I look at the huge expanse of beach, the sea so far away. It will be five hours until the tide rescues the stranded sprat. I think about picking it up, but the thread of its life is so close to snapping I can barely look. If I touch it, if I accidentally twine the thread in my clumsy hands, I too might struggle for breath. With spring’s imposter driven off and a return to cloudy skies, I’m still carrying sheepskin mitts in my pockets and I pull these out and take the fish in padded fingers. The gloves are drool-stained and sandy, the sprat a thin line of light. It’s while I’m hopping between puddles, gloves cupped and a euphoric Tone at my side, that I stare into its upward facing eye. It is stoically unmoving, a trick perhaps of its lidlessness. (Or has the fish already suffocated in my glove bath of rough air?) I’m startled by the lack of pigment in the iris. It isn’t yellow nor amber nor grey but the same pale silver as the scales, as though the whole is camouflaged for some moon landscape.

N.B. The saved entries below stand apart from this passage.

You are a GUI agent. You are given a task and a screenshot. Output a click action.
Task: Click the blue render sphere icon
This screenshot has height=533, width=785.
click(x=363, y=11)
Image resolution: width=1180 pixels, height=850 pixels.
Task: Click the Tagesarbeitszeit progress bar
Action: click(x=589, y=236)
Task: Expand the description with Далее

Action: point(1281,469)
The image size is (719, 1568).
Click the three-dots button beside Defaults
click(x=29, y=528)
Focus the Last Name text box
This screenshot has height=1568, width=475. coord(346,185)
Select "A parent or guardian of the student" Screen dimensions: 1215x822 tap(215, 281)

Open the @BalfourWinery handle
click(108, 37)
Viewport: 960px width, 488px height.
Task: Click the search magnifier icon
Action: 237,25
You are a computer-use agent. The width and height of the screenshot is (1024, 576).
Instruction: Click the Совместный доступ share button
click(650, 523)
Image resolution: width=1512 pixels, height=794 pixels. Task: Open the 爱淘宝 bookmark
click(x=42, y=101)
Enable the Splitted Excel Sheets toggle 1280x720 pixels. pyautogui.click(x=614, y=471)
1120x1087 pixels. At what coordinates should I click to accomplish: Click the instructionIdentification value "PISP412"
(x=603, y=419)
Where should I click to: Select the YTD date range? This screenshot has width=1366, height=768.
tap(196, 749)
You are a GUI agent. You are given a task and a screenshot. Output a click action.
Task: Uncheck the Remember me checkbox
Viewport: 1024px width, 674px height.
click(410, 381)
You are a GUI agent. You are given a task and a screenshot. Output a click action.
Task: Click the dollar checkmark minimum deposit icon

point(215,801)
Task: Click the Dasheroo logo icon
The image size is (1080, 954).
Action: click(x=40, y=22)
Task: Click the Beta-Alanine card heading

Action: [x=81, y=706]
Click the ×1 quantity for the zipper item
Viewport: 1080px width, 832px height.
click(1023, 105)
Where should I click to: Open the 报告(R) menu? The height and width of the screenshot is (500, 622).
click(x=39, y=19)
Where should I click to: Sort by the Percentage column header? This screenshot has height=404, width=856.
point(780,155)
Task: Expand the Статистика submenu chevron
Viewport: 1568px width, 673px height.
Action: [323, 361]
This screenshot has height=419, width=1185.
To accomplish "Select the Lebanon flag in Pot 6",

It is this detail that helps me identity it later when, damp gloves propped on the radiator, I google images of small fish. But the sound of its name falls flatly from my tongue. It occurs to me now that had I held it in my bare hands, I’d have better felt its weight, been able to gauge its stiffness; I could have run my thumb along the dorsal fin and the too-smooth-looking body.
Instead I ran the length of the beach with my gloves on, and left the sand eel under the silver cover of gently breaking waves.